Sunday, March 26, 2006

Processing Notes, 26 March 2006

So it's been quite a while since my last post, but with the AAC course focused on projects, I've been giving more tutorials and doing less large teaching.

Today in a tutorial, I stumbled upon another nit-pick with Processing's adaptation of the Java syntax: Processing's designers wisely choose to abandon Java's requirement of “one public class per file,” but the pendulum can swing the other direction. We should not be afraid to make the syntax more restrictive when it helps learning.

An example of this is single statement bodies. Processing should never allow this:


    for (int i=0; ...)
       doSomething(i);


But should enforce:


    for (int i=0; ...) {
        doSomething(i);
    }


Again this is very subtle and almost ridiculous, but details matter when teaching.

Thursday, February 09, 2006

Processing Notes, 8 February 2006

Last night's lecture topic was shape grammars. Since we spent much of the time on background and theory, my Processing reflections are skimpy-er.

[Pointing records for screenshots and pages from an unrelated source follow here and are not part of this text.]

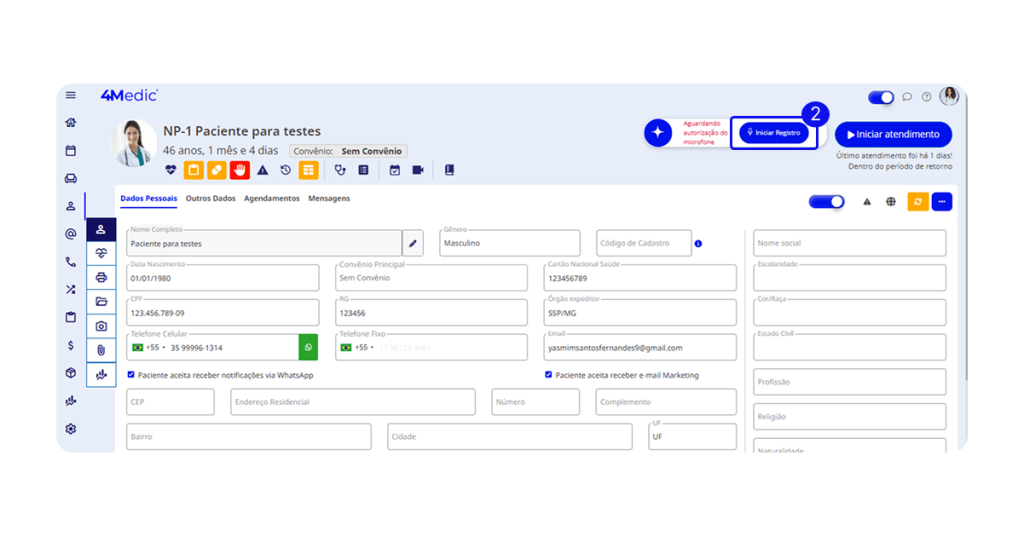Expand the Gênero dropdown field
Image resolution: width=1024 pixels, height=537 pixels.
click(509, 243)
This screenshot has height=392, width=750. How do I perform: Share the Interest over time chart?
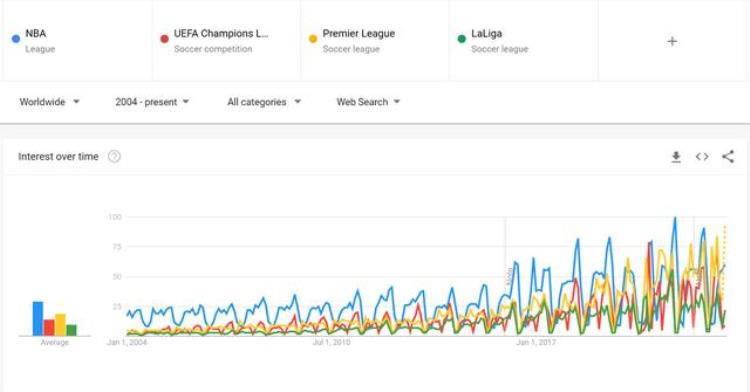click(728, 157)
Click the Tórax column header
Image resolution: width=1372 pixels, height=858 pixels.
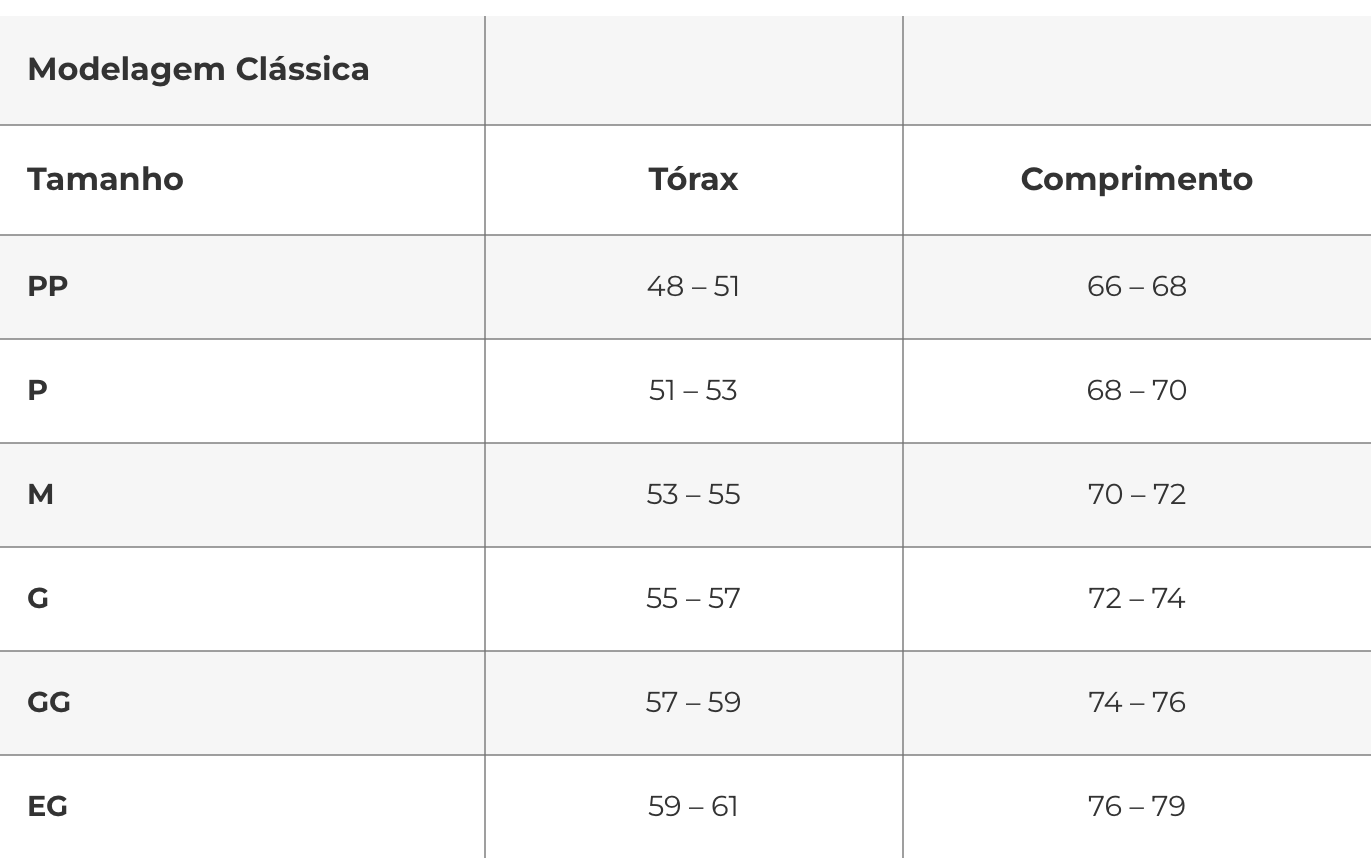coord(693,179)
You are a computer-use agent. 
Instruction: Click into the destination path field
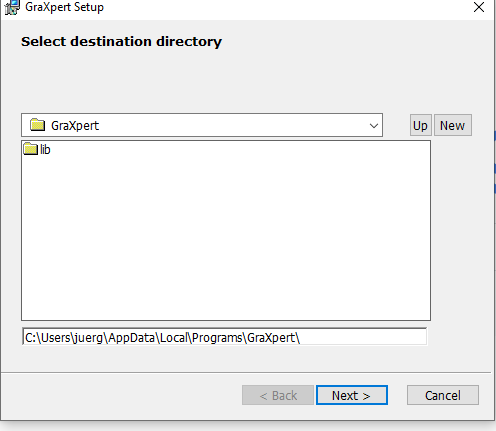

Method listing: I tend to find the sophisticated code completion features of environments like Eclipse to be overkill, but one specific tidbit would help novices learning to program with Processing: Method listing, or being able to see a list of all the methods defined on an object. Don't bother with changing what I'm typing — no one ever wants that — but instead follow another common interface metaphor: Select a bit of code, right-click, [Processing parses that tab's AST-and-thinks,] and then show a list of methods in the context menu. Oh and if you don't have a right mouse button, stop drinking the koolaid.

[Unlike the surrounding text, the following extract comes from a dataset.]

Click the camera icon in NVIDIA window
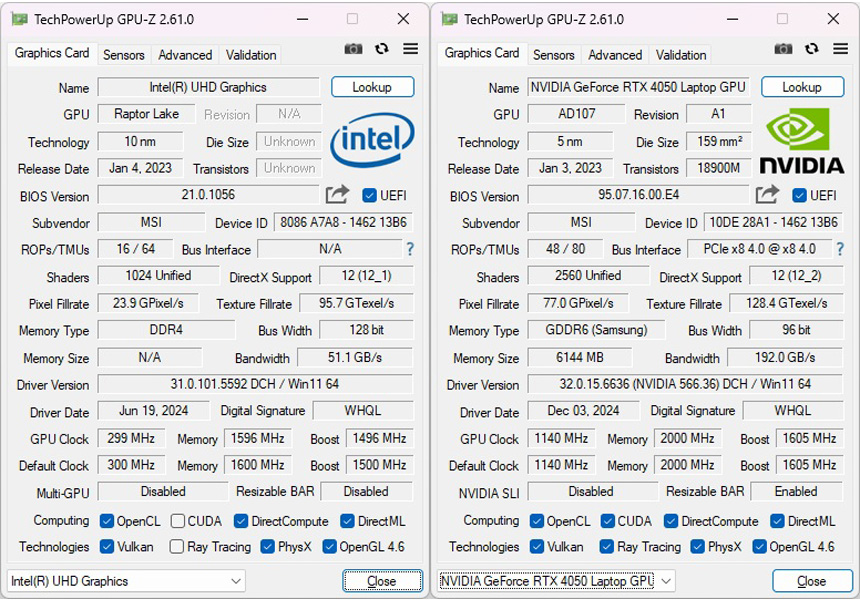The image size is (860, 602). coord(783,49)
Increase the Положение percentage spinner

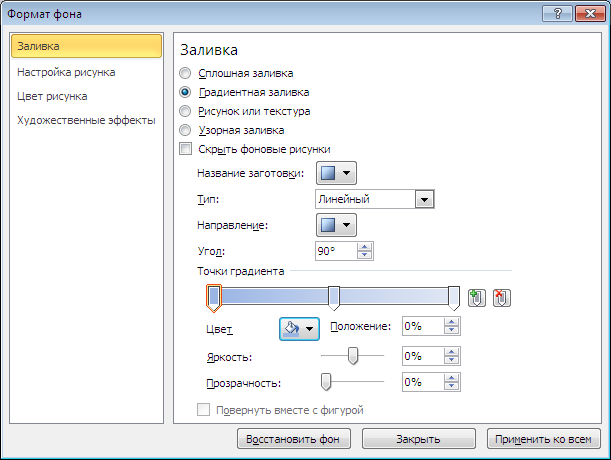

This is important for Java-specific classes, since Sun goes through great effort to bury and obscure the JDK documentation. Kinda like their API... (Thank you javadocs.org.) Coping with inconsistent naming schemes is another good reason (.println() for “print line” but .printMatrix() for “print matrix”). And lastly, method listing would encourage better software design, as the names chosen for methods will be more visible by “trickling up.”

Arrays as primitives: The newer releases of the Sun's JDK reveal one of the early design mistakes in Java, since arrays have become progressively more like proper high-level data types. Processing should embrace this by providing someArray.length() as a pseudo-method on arrays (note the parens), instead of the inconsistent someArray.length. For novices, inconsistency details matter.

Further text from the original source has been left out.